REQUIRED ACTION
Extract the text of each entry below exactly, leaving every image behind.
DATA RECORDS: Begin
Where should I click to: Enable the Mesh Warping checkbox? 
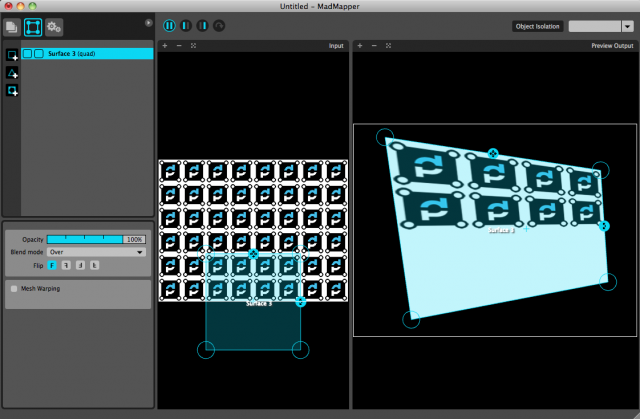(x=13, y=289)
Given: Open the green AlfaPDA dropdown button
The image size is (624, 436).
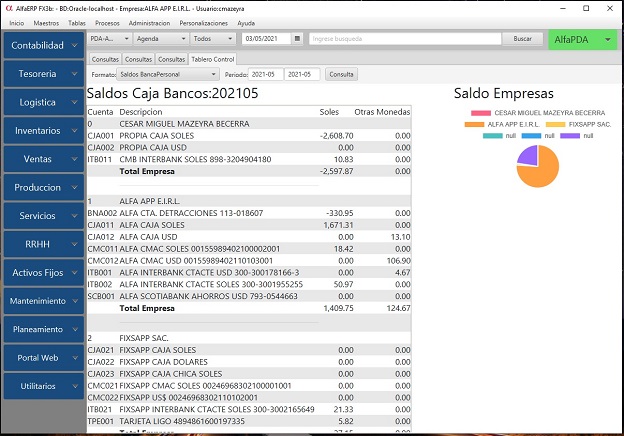Looking at the screenshot, I should point(583,39).
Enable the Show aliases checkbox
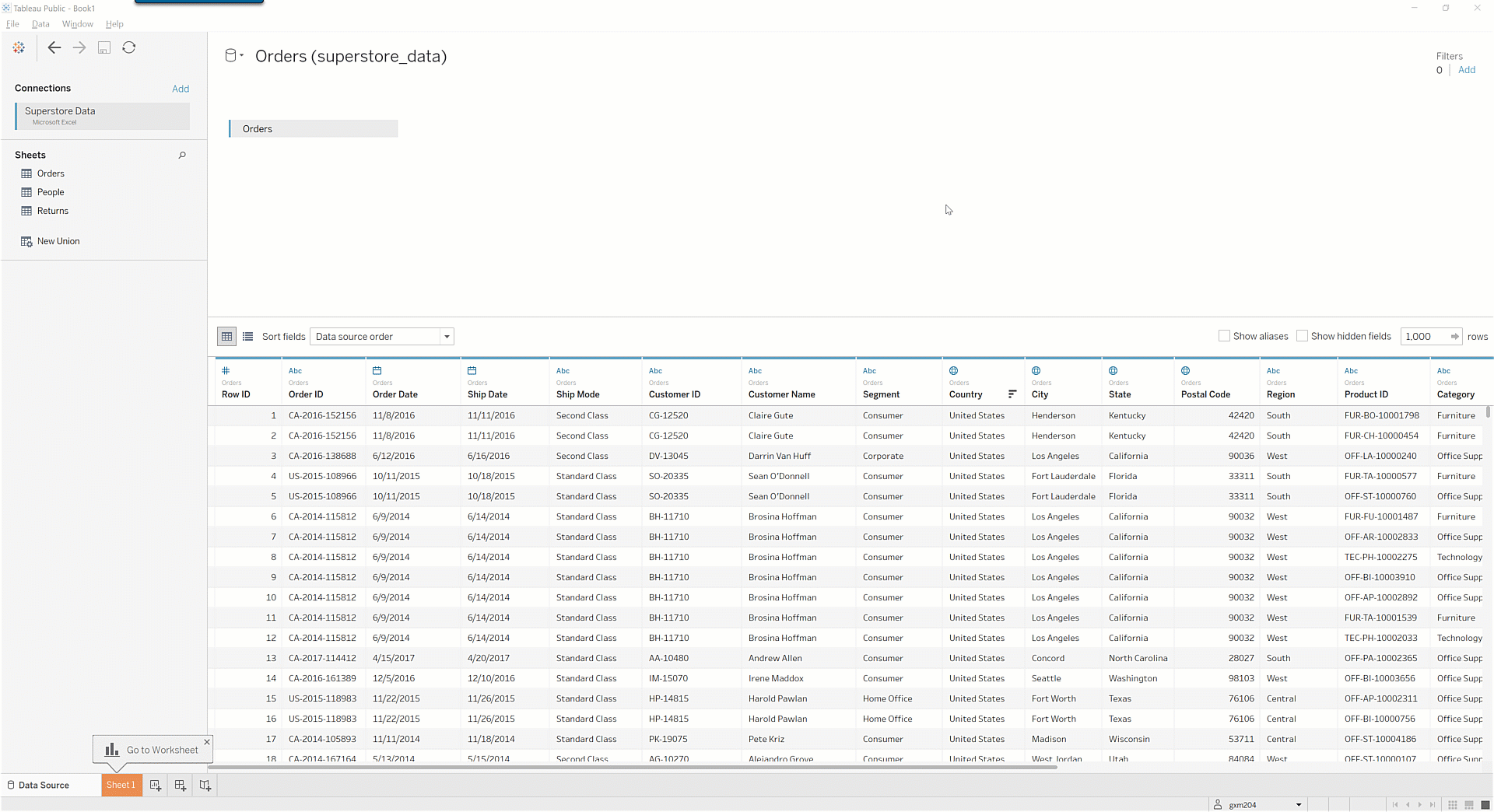Image resolution: width=1494 pixels, height=812 pixels. [x=1224, y=336]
DATA RECORDS: End
RESULT OF THE EXERCISE
Where should I click to: Enable the Mesh Warping checkbox? 
(x=13, y=289)
Given: Open the green AlfaPDA dropdown button
The image size is (624, 436).
Looking at the screenshot, I should point(583,39).
Enable the Show aliases checkbox
Image resolution: width=1494 pixels, height=812 pixels. [x=1224, y=336]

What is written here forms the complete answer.